Repository files navigation

Splintercom ClientiOS

Native iOS device client for the Splintercom video splintercom system — plays the same device role as ClientPython (OAuth2 device flow + WebRTC camera streaming), so an iPhone/iPad can be repurposed as a CCTV or doorbell camera instead of needing a Raspberry Pi.

Tech Stack

  • Swift 6 (strict concurrency), SwiftUI (iOS 15+)
  • stasel/WebRTC — prebuilt Google libwebrtc via Swift Package Manager
  • Built via xtool, not Xcode — works from Linux/Windows, not just macOS
  • Keychain (OAuth tokens), UserDefaults (server settings + device preferences)

Development

# One-time setup (installs the Darwin Swift SDK, handles Apple auth)
xtool setup

# Build
xtool dev build

# Pure-logic tests (no WebRTC/UIKit dependency) — runs on plain Linux Swift
swift test

# Install + launch on a connected device
xtool install xtool/ClientiOS.app
xtool launch com.intercom.clientios   # or launch manually from the home screen

If you're on a Mac with Xcode, xtool dev generate-xcode-project can produce an .xcodeproj for a more familiar editing experience — Package.swift/xtool.yml remain the source of truth either way.

Setup (first run)

  1. Build and install the app on a device (see above).
  2. Tap "Scan QR Code" in Settings and scan the QR code on the Frontend's "Add Device" page (/devices/add → iOS section) — fills in the server URLs + OAuth client ID in one go (manual entry is available as a fallback).
  3. Tap "Start Pairing", then approve the device from the Splintercom web dashboard using the displayed user code.
  4. Once paired, the app streams its camera to any viewer who opens that device in the Frontend.

Key Features

  • Foreground-only by design — iOS suspends camera capture within seconds of backgrounding, so there's no attempt to fight that with VoIP/PiP background modes. The app disables the idle timer while active and shows a "streaming paused" banner if backgrounded. Mount the device somewhere it can stay plugged in and awake.
  • Front/back camera choice (Settings → Camera) — useful for a doorbell-style mount using the front/selfie camera, screen facing the visitor.
  • On-screen display message — set locally (Settings) or remotely from the Frontend's device view page, e.g. "We're not home right now" — shown on the device's own screen without affecting the video feed to viewers. Anonymous share-link viewers can't set it, only signed-in owners.
  • Full-screen "kiosk" mode — hides connection diagnostics/viewer count, showing just the camera preview or message full-screen; available once the camera is set to front.
  • Two-way audio — the device streams mic audio alongside video and plays incoming viewer audio through the speaker (not the earpiece), so it works as a real splintercom once the viewer enables audio from the Frontend. No mute control on the device side by design — mute, if wanted, is a viewer-side concern (see Frontend's ViewDevice.tsx).

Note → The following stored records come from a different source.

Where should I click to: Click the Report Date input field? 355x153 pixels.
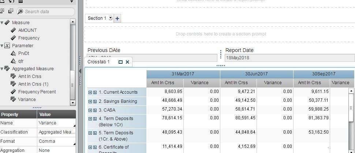[289, 58]
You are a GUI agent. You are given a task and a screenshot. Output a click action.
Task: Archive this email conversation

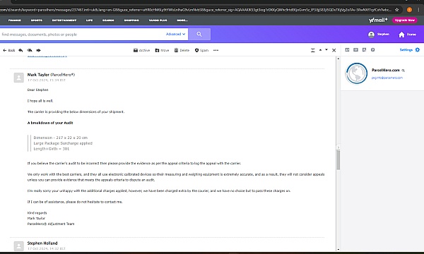pos(141,50)
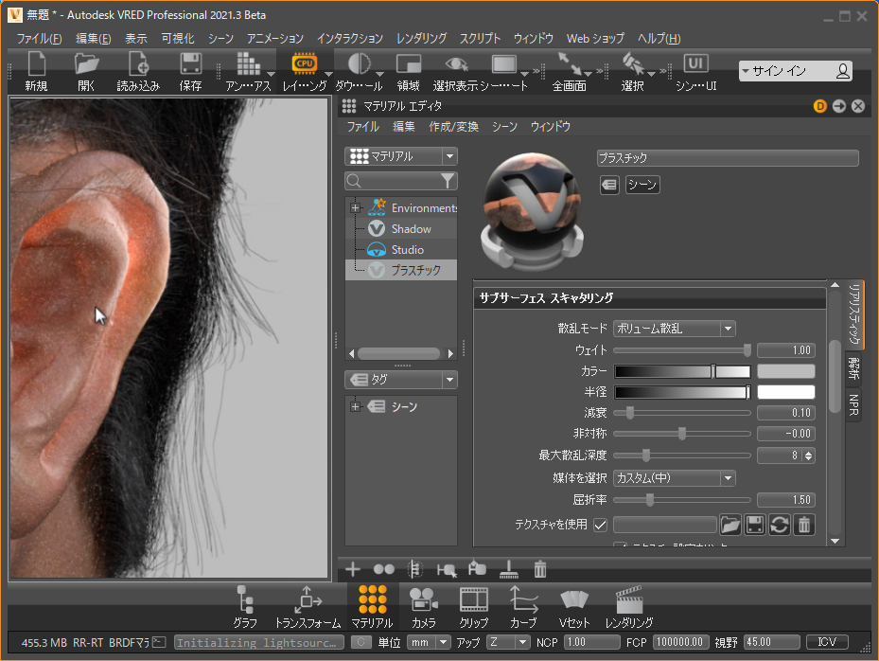Toggle the テクスチャを使用 checkbox
Image resolution: width=879 pixels, height=661 pixels.
pos(600,525)
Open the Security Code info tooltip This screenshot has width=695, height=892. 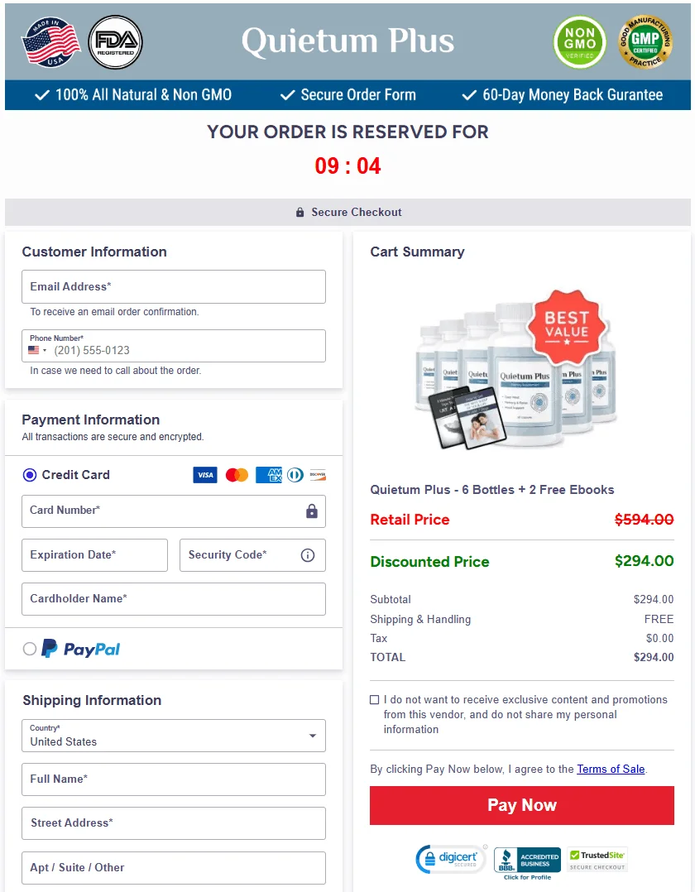(308, 554)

See CLAUDE.md for architecture details (DeviceClient orchestration, WebRTC/signaling internals, xtool-specific gotchas).

Real-device verification status

Most of this project was built and verified from a Linux dev machine with no physical iPhone or macOS host available, using xtool dev build/swift test plus live-backend wire-protocol checks. Two things couldn't be verified from Linux and needed a real device:

  1. URLSessionWebSocketTask at runtime. It compiles fine on Linux, but crashes there at runtime ("WebSockets not supported by libcurl") — a gap in swift-corelibs-foundation's Linux networking backend, not a bug in this code. Confirmed working on a real iPhone (iOS 15.8.3, installed via xtool install) — Apple's native, non-libcurl URLSession WebSocket implementation handles the signaling connection correctly.
  2. A single RTCVideoTrack added to multiple concurrent RTCPeerConnections. Standard behavior in libwebrtc's C++ core, and the reason CameraController doesn't need to port ClientPython's manual SharedCameraSource frame-queue fan-out. Confirmed working: paired the physical device, connected as a viewer from the Frontend dashboard, and saw live camera video.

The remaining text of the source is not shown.